Agression en janvier à Genève sur deux hommes dont un tunisien

 Par Fedele Mendicino

Drame de Saint-Jean: un «miraculé» est entendu

Agressions L’état de santé de la seconde victime empire. L’étau se resserre autour des auteurs du tabassage.

Les enquêteurs, qui recherchent toujours les auteurs, espèrent que la récente audition de W. accélérera les investigations.
Image: DR

 

L’état de santé des deux hommes agressés sauvagement la nuit du 6 au 7 janvier à Saint-Jean évolue de façon très différente.
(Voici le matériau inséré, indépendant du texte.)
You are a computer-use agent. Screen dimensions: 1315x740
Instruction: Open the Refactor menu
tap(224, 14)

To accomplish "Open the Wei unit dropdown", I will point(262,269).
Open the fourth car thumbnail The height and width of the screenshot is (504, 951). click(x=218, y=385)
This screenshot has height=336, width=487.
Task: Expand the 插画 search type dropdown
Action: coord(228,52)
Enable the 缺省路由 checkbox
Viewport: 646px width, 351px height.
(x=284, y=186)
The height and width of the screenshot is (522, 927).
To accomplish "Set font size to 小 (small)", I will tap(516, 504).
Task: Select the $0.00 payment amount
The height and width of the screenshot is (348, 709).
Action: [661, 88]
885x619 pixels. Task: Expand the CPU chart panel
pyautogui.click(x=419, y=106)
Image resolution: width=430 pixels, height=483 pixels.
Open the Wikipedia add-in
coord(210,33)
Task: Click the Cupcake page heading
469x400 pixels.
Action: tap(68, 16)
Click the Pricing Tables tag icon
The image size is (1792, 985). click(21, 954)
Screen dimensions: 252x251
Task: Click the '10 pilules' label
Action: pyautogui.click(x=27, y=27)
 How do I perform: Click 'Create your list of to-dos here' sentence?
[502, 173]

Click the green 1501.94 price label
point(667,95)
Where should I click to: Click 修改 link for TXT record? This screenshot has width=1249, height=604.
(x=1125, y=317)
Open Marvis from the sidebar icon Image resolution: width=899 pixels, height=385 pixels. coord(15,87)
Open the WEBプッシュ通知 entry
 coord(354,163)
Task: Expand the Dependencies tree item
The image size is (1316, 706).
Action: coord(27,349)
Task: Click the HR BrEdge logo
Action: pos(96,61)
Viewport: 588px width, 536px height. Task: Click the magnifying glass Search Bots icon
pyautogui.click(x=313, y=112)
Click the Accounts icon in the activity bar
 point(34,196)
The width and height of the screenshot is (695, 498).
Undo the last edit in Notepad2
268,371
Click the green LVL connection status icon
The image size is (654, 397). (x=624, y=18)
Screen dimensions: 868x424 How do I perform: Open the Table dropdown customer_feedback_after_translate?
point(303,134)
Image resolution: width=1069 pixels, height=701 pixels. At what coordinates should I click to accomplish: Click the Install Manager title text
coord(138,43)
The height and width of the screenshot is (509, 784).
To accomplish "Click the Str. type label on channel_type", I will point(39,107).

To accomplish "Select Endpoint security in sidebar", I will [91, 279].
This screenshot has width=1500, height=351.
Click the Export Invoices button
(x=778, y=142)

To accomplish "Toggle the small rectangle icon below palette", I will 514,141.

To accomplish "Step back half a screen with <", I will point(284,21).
Selon nos renseignements, W., entendu vendredi par la police, va mieux: «Je me considère comme un miraculé», dit-il aux inspecteurs. L’homme, âgé de 37 ans, a été opéré plusieurs fois en urgence après des hémorragies cérébrales.
Malgré des picotements récurrents et obsédants à la tête et aux pieds, il reste calme. Sans colère ni ressentiment, il prend ses antidépresseurs et suit chaque semaine ses séances de psychothérapie. Défendu par Me Laura Santonino, ce Suisse d’origine haïtienne peine à comprendre les raisons de ce tabassage: «Je ne pensais pas que quelque chose comme ça était possible à Genève.» Sur le contenu de son audition, rien d’autre ne filtre.

«Perspectives sombres»
La seconde victime a eu moins de chance. Ce Tunisien de 36 ans, également blessé à la tête, est au plus mal. Il ne se souvient de rien: «Les perspectives de guérison sont très sombres, confirme son avocat, Me Simon Ntah. Il ne pourra jamais vivre sans assistance.»
Le procureur Dario Nikolic planche sur cette double tentative de meurtre. Les premiers éléments de l’enquête indiquaient que plusieurs personnes s’étaient acharnées sur ces deux habitants du quartier. Vers 1 h, le duo s’apprêtait à rentrer après une fraîche soirée passée à discuter sur la tranchée couverte quand ont surgi les agresseurs.
Que s’est-il passé? Les deux victimes sont rouées de coups. W. a perdu connaissance. Le Tunisien, lui, a tenté de se réfugier, en vain, dans un immeuble. Ses assaillants l’ont alors rattrapé, le frappant encore à la tête. Avec des tessons et une barre de fer. Les secours l’ont retrouvé très grièvement blessé, devant le temple de Saint-Jean. Les malfrats, eux, se sont enfuis.
Les policiers ne se doutaient pas que W. avait été aussi attaqué. Ce dernier, qui gisait sur la tranchée couverte entourée de végétation, n’a été découvert que 3 h 30 plus tard, soit vers 4 h 45. Il garde aujourd’hui une longue cicatrice qui s’étire entre le haut de son crâne et son oreille droite. Ses mains sont également couvertes de balafres. Ces deux plaignants, sans antécédents pénaux, ne passent pas pour être des bagarreurs.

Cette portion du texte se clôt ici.